頭の中に突如降って湧いたビジョン、それは。
もつれにもつれて投げやり気味に裁断放置されていた思考の塊が、整然と自ら編み込み直されていくような、イメージは悪いがあの壮年、橙谷が操っていた「糸」のような挙動を僕の頭の中で描き、そして僕の中で紡ぎ積み上げられる。
「……僕に考えがあります。姫宮さんが、自分を、自分の力を制御できたとしたら、それはもう多大な『戦力』ですよね?」
「戦力」とか言ってしまったけれど。本当はあの「怒り」苦しんでいた感情の坩堝のような中から、
「……策が、ありそうな口ぶりだね?」
……少しでも引き上げてあげることが出来たのならと思っただけであって。返された村居さんの言葉に、勝算は二十パーセントくらいしか無いものの、強く頷いてみせる。
そう。
「僕が……彼女の『拘束具』になります。あ、いえその……あんな風にがんじがらめに、ではなく、もっと何て言うんですかね……ソフトに、ええと、軽く抱きしめる感じ、というか。

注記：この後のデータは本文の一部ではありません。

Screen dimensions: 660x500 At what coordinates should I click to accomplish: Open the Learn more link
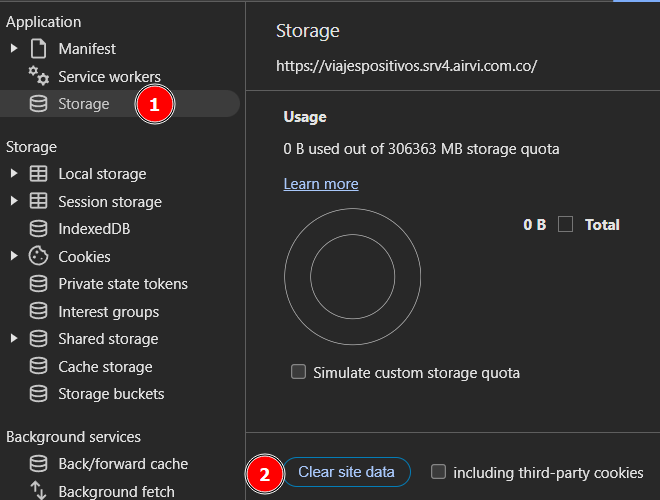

うまく説明できないですけど」
まとまらない頭の中で何とか紡いで出した言葉は、ちょうど風呂から帰ってきてまたこちらの部屋に浴衣姿で上気しながら上がり込んできた二人の女性の真顔とぶつかり、それらのきめ細かい頬辺りに吸い込まれるように波及してしまったものの。
体感したことのない妙な「感情」の渦に戸惑い、助けを求めるように村居さんの方に目線を飛ばすが、返されてきたのは先ほども見た、生温かいそれなのであって。
沈黙。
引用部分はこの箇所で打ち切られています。